The basic advantage of data distribution is to estimate the probability of any specific observation in a sample space. Probability distribution is a mathematical model that calculates the probability of occurrence of different possible outcomes in a test or experiment. Used to define different types of random variables (Typically discreet or continuous) to make the decision depends on these models. Based on random variable category one can use mean, mode, range, probability or other statistical methods.
Types of Distribution
Distributions are basically classified based on the type of data (Typically discreet or continuous)
A discrete distribution resulting from countable data that has finite number of possible values. Furthermore discrete distributions can be reported in tables and the respective values of the random variable are countable. Ex: rolling dice, choosing a number of heads etc.
Probability mass function (pmf): Probability mass function is a frequency function which gives the probability for discrete random variables, also known as discrete density function.
Simply Discrete= counted
Different types of discreet distributions are
- The binomial distribution measures the probability of the number of successes or failure outcome in an experiment in each try.
- Characteristics that are classified into two mutually exclusive and exhaustive classes, such as number of success/failures, number accepted/rejected follow binomial distribution.
- Ex: Tossing a coin: Probability of coin landing Head is ½ and probability of coin landing tail is ½
- The Poisson distribution is the discrete probability distribution that measures the likelihood of a number of events occurring in a given time period, when the events occur one after the another in time in a well-defined manner.

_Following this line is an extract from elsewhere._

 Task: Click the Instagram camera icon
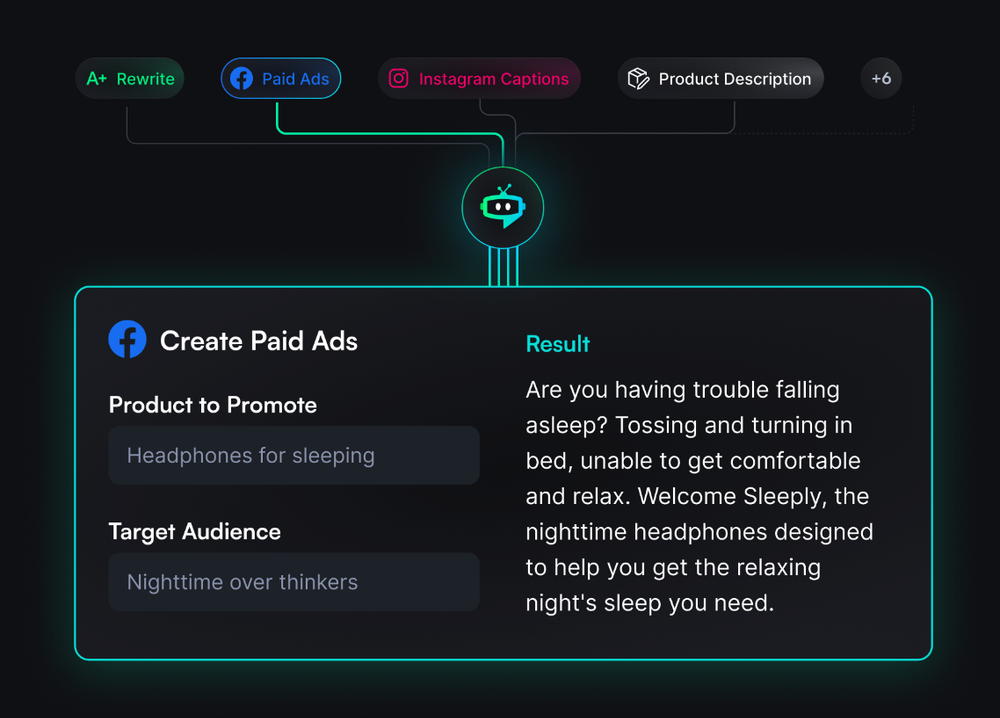point(399,77)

- Characteristics that can theoretically take large values, but actually take small values have Poisson distribution.
- Ex : Number of defects, errors , accidents, absentees etc.
- Hypergeometric distribution is a discrete distribution that measures the probability of a specified number of successes in (n) trials, without replacement, from a relatively large population (N). In other words, sampling without replacement.

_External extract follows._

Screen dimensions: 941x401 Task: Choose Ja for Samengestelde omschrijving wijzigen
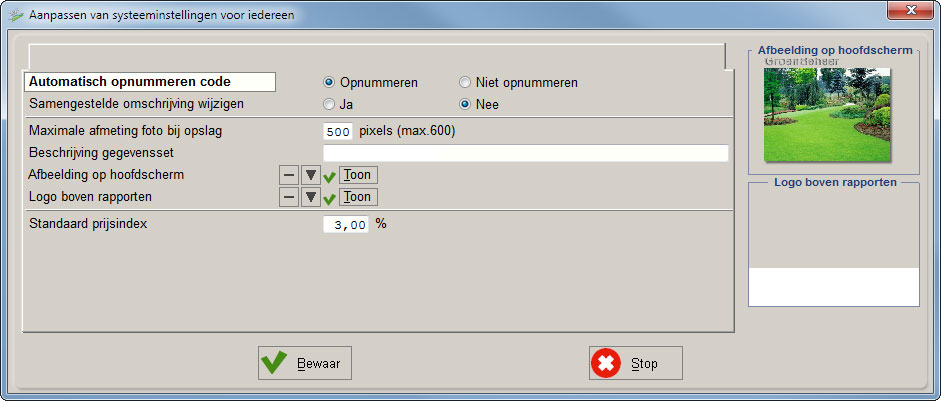click(329, 104)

- The hypergeometric distribution is similar to binomial distribution;
- The basic difference of binomial distribution is that probability of success to be the same for all trails while it is not same case for hypergeometric distribution.
- Geometric distribution is a discrete distribution that measures the likelihood of when the first success will occur.
- An extension of it may be consider as negative binomial distribution.
- Ex: Marketing representative from advertising agency randomly selects the hockey players from various universities until he finds a hockey player attended the Olympics.
A continuous distribution containing infinite (variable) data points that may be displayed on a continuous measurement scale. A continuous random variable is a random variable with a set of possible values that is infinite and uncountable. It measures something rather than just count and typically described by probability density functions (pdf).
Probability density function (pdf): The probability density function describe the behavior of a random variable. It is normally grouped frequency distribution. Hence probability density function see it as ‘shape’ of the distribution.
Simply Continuous = can take many different values
Different types of continuous distributions are
- Normal distribution is also known as Gaussian distribution. It is a symmetrical bell shape curve with higher frequency (probability density) around the central value. The frequency sharply decreasing as values are away from the central value on either side.
- In other words characteristics whose dimensions are expect on either side of the aimed at value with equal probability, follow normal distribution.
- Mean, Median and Mode are equal for normal distribution.
- A continuous random variable x follows a lognormal distribution if its natural logarithm, ln(x) follows a normal distribution.
- When you sum the random variables, as the sample size increases, the distribution of the sum becomes a normal distribution, regardless of the distribution of the individuals. Same scenario for multiplication.
- The location parameter is the mean of the data set after transformation by taking the logarithm, and also the scale parameter is the standard deviation of the data set after transformation.
- The F distribution extensively use to test for equality of variances from two normal populations
- The F distribution is an asymmetric distribution that has a minimum value 0, but no maximum value.
- Notably the curve approaches zero but never quite touches the horizontal axis.
- The chi square distribution results when independent variables with standard normal distribution are squared and summed.
- Ex: if Z is standard normal random variable then
- y =Z12+ Z22 +Z32 +Z42+…..+ Zn2
- The chi square distribution is symmetrical, bounded below by zero. And approaches the normal distribution in shape as the degrees of freedom increases.
- The exponential distribution is the probability distribution and of the widely used continuous distributions. Often used to model items with a constant failure rate.
- The exponential distribution is closely related to the Poisson distribution.
- Has a constant failure rate as it will always have the same shape parameters.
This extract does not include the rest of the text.